(Brief) Reproduce the material from the line with "Open the USDCHF,Daily chart tab" to the line with "point(1097,103)", substituting "amulet" for "necklace" and leaving everything else unchanged.

(Working data)
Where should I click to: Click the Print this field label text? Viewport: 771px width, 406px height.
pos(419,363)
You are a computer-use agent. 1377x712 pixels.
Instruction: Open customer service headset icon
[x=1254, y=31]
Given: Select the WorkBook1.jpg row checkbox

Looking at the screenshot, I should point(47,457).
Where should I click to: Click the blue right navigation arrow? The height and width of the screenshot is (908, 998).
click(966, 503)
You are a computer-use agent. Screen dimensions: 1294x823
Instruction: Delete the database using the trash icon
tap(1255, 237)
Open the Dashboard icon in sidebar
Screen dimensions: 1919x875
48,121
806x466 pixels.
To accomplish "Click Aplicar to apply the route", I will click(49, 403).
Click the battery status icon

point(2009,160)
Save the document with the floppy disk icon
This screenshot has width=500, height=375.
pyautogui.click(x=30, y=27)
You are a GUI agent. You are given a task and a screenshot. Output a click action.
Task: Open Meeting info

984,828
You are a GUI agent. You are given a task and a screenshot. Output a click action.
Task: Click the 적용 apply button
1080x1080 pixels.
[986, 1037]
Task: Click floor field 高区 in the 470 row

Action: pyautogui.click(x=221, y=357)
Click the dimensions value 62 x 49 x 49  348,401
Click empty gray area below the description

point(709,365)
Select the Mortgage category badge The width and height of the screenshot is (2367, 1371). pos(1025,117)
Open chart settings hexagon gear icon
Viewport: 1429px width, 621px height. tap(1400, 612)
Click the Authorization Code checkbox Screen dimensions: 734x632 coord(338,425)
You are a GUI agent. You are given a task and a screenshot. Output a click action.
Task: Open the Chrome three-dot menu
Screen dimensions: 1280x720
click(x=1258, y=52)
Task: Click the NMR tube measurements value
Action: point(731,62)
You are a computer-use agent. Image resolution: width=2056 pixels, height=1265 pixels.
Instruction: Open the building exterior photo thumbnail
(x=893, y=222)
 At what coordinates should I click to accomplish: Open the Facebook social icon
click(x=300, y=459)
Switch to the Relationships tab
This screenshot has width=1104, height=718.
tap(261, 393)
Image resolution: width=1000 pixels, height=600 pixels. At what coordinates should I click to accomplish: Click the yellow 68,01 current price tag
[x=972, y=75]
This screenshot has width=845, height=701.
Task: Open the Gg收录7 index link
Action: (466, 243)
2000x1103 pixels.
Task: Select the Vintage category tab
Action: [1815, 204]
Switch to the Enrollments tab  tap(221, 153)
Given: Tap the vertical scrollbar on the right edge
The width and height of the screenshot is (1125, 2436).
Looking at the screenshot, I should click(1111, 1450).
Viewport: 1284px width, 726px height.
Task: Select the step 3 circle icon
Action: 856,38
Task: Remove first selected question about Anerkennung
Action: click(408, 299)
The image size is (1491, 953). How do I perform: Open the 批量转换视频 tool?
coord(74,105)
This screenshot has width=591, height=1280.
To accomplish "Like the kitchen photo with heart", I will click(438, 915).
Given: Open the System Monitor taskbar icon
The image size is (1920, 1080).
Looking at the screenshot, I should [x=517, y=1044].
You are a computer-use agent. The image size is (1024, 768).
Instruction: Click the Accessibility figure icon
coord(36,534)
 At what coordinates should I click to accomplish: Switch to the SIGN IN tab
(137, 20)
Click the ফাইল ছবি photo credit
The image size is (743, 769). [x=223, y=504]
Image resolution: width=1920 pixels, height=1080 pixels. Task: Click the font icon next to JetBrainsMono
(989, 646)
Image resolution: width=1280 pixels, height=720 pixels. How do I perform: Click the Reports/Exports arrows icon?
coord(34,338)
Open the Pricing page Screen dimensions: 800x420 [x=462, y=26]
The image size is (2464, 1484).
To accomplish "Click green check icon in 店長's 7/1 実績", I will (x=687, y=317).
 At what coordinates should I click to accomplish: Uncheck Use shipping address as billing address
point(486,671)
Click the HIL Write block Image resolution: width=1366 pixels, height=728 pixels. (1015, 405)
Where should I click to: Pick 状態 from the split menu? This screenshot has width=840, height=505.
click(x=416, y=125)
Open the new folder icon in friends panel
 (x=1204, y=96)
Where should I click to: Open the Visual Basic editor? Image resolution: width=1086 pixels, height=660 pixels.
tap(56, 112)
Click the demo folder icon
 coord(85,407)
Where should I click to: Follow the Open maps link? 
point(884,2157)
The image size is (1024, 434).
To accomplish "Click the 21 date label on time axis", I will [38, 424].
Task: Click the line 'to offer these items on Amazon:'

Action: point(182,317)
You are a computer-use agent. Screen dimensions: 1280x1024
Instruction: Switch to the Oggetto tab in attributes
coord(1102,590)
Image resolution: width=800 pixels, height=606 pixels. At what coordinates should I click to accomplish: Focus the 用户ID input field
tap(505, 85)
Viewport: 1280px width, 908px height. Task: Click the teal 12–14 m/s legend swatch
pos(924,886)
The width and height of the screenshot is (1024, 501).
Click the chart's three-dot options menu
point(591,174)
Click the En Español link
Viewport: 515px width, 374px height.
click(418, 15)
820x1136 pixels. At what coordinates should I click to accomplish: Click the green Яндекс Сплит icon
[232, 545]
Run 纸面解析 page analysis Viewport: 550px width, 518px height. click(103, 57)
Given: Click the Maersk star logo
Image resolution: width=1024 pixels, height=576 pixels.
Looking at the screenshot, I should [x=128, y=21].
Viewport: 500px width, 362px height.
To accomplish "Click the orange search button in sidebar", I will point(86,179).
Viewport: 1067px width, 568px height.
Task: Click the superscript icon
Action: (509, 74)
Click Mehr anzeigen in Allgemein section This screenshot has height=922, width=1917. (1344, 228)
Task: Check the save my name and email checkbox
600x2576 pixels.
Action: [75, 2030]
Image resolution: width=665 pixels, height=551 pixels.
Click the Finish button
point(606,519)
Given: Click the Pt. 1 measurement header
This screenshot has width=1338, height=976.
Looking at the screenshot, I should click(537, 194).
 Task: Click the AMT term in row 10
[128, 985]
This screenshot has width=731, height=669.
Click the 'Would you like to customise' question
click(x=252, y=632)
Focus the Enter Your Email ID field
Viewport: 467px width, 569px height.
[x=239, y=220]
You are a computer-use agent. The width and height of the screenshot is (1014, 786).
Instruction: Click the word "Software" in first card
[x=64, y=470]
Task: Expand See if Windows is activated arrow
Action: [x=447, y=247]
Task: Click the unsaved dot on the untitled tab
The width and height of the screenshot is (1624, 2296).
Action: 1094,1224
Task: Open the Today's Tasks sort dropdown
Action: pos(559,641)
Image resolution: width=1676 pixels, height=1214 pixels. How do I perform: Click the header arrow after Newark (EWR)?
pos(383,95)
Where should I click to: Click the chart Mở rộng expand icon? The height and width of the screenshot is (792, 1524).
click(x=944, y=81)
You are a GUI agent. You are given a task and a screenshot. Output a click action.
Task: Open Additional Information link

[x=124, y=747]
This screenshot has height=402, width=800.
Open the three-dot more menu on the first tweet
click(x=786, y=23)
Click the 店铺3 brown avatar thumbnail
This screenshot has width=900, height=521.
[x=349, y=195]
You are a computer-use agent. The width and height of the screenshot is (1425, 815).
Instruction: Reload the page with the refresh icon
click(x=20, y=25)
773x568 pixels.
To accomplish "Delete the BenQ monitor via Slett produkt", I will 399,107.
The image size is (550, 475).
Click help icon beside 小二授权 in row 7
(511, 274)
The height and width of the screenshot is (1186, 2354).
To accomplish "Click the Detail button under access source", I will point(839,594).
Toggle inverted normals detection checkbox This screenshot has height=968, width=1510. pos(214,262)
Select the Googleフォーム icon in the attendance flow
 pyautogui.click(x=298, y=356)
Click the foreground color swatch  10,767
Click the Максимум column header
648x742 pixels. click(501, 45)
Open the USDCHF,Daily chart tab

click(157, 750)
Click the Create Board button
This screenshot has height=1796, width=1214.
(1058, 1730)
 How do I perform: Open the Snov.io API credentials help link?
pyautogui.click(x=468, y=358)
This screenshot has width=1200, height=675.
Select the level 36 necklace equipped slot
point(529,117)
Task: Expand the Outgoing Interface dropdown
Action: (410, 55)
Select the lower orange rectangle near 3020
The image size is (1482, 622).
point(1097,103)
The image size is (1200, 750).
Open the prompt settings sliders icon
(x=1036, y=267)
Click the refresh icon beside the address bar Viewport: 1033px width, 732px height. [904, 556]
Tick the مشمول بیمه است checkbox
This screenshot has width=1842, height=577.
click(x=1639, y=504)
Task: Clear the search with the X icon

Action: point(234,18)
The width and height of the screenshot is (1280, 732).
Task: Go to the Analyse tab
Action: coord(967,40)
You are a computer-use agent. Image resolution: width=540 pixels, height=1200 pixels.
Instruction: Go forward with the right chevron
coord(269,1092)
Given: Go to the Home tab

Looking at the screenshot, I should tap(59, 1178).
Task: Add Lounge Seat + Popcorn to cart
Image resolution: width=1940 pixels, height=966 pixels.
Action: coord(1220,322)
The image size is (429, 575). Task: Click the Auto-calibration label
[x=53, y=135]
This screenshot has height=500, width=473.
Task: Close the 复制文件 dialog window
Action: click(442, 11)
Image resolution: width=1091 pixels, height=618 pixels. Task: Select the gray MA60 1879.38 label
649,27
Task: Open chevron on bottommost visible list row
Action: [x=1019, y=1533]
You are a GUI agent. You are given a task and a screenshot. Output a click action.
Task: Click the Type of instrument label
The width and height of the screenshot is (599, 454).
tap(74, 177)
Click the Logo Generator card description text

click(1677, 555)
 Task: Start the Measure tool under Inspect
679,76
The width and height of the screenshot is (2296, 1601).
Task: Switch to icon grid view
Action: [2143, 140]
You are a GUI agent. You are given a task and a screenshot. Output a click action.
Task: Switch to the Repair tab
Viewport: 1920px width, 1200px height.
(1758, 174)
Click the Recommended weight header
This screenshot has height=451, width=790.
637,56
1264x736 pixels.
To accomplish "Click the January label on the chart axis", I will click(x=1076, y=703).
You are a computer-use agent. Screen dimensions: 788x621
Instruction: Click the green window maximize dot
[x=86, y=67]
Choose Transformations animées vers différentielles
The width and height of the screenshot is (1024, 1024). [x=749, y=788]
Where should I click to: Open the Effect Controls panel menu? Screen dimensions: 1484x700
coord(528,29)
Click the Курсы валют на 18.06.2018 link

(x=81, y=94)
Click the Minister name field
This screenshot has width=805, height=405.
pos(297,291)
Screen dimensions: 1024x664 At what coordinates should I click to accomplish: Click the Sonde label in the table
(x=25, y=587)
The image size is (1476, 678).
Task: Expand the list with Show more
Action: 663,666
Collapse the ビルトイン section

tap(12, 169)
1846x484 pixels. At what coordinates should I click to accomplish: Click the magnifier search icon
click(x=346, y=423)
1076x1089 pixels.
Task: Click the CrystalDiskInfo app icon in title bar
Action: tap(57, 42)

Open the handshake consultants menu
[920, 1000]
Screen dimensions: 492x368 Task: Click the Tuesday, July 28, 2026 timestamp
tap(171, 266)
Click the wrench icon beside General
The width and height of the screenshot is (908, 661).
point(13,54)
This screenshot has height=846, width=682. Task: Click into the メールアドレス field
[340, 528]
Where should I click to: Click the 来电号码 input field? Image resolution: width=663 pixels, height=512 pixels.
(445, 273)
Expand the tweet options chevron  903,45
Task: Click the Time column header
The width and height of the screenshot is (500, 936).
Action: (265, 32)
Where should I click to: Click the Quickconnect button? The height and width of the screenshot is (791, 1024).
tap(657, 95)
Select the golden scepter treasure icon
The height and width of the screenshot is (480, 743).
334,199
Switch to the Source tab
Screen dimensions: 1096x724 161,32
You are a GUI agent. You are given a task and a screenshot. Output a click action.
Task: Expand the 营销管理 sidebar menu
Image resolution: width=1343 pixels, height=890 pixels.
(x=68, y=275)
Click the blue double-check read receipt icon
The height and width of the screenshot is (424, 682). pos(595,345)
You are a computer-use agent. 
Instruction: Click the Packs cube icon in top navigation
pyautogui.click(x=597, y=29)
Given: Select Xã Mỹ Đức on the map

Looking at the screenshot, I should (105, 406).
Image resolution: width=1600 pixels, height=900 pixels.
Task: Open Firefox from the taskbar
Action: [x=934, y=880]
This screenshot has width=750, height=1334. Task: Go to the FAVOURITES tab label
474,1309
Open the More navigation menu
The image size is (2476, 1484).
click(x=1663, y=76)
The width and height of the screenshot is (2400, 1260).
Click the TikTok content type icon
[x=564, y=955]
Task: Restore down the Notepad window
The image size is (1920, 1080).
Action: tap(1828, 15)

(Answer to the exercise)
Open the USDCHF,Daily chart tab

click(157, 750)
Click the Create Board button
This screenshot has height=1796, width=1214.
(1058, 1730)
 How do I perform: Open the Snov.io API credentials help link?
pyautogui.click(x=468, y=358)
This screenshot has width=1200, height=675.
Select the level 36 amulet equipped slot
point(529,117)
Task: Expand the Outgoing Interface dropdown
Action: (410, 55)
Select the lower orange rectangle near 3020
The image size is (1482, 622).
point(1097,103)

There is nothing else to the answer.